Todos esses temas fazem parte do conceito “líquido” de Bauman. Ele foi um grande crítico à propagação ou idealização dessa sociedade do “eu me garanto”. Sua morte viral, porém, é oposta ao entendimento e aceitação de suas ideias por grande parte dos internautas do planeta. Eles são Bauman no virtual e como eleitores são seu inverso. São adeptos e fomentadores do mal-estar da globalização. Uma das causas, principalmente em relação ao desprezo das novas gerações por aderir ao pacto intergeracional dos sistemas de previdência por repartição, é a ausência da sociologia durante tanto tempo do currículo escolar. Isso limitou a compreensão da sociedade pelas pessoas. Sem a sociologia – e a filosofia – é impossível ensinar porque as coisas são como são. O termo “laço social” inexiste para essa geração e, principalmente, para a imprensa – que deveria ser a famosa mediadora, mas atua como combustível da visão meramente fiscalista da seguridade social, interessada sobretudo no bolo publicitário do setor privado.

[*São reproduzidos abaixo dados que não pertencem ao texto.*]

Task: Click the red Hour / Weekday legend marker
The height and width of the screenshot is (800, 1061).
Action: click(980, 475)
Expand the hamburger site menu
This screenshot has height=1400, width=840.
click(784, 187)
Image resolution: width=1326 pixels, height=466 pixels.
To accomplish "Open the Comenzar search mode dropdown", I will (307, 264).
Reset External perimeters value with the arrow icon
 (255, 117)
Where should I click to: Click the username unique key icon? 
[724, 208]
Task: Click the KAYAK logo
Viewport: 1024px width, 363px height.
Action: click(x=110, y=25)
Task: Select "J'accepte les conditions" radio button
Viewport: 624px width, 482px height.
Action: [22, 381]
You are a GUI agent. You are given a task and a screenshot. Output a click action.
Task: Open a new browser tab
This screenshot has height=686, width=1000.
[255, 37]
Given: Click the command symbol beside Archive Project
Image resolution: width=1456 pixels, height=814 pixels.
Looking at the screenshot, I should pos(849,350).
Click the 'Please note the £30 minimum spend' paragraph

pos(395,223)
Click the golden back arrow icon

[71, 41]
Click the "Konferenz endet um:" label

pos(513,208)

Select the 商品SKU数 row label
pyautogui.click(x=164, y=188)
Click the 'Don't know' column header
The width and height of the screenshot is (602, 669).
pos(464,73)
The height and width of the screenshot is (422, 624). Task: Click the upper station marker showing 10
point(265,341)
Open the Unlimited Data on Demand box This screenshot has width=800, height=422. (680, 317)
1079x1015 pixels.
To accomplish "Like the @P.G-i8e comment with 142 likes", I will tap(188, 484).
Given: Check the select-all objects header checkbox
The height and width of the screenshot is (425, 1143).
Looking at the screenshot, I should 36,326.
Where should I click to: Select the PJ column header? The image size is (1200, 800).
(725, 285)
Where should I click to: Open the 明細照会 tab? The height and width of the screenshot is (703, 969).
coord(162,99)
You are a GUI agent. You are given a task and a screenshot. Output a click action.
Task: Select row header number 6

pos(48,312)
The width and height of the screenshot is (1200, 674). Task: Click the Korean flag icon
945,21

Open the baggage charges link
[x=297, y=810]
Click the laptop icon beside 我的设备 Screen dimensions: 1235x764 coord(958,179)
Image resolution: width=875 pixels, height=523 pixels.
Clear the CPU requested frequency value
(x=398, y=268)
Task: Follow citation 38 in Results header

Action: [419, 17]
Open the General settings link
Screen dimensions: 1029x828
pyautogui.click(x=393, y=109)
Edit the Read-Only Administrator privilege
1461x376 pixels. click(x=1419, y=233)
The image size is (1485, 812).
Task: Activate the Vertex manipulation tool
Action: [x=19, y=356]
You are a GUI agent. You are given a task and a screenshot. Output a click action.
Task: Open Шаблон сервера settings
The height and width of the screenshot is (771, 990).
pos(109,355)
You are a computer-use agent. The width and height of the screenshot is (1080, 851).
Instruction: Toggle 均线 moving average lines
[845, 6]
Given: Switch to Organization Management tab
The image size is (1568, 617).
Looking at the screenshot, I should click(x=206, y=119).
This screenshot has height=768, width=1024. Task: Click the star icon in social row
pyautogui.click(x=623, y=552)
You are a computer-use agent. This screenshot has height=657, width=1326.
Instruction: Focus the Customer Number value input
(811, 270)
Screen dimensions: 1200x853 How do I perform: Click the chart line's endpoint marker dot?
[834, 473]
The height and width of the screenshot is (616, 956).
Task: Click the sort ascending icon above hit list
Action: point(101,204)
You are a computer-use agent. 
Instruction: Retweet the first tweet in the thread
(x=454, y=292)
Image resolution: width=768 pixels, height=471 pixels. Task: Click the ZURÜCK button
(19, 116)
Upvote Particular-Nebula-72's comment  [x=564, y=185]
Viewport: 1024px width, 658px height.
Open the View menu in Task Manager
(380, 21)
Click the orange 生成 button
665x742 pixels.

O resultado, também amplamente apontado e analisado por Bauman, é a militarização como resposta às questões sociais, a criminalização daqueles que reivindicam mudança ou ensaiam resistência e, quanto aos deixados para trás, a prisão. A redução da seguridade social caminha parelha no mundo à ampliação da população carcerária. O crime organizado ou as organizações terroristas substituem o seguro coletivo e o pertencimento espoliado. Dispensável aqui se alongar nas consequências em meio a atual crise prisional ou onda terrorista. Ou ainda na imigração vulcânica dos que vão em busca de uma seguridade social onde existir ela possa, uma vez que, no país deles, ela nunca encontrou solo fértil. Uma crise planetária. Uma calamidade que custará caro aos Estados. Tudo o que pouparam na seguridade serão obrigados a gastar em presídios, armas ou equipamentos de segurança. Desviarão da saúde e da educação, cujos orçamentos foram encolhidos para garantir a prosperidade. Alguns se salvaram dessa lógica. Conseguiram acumular mais de 50% da riqueza do que sobrou de Nação. Mas o problema é que eles, como sabemos, não chegam a 1%. Foi isso que Bauman viveu para nos dizer e precisa ser viralizado.
* Jorge Félix é professor convidado da Universidade de São Paulo (Escola de Artes, Ciências e Humanidades), mestre em Economia Política (PUC-SP) e jornalista.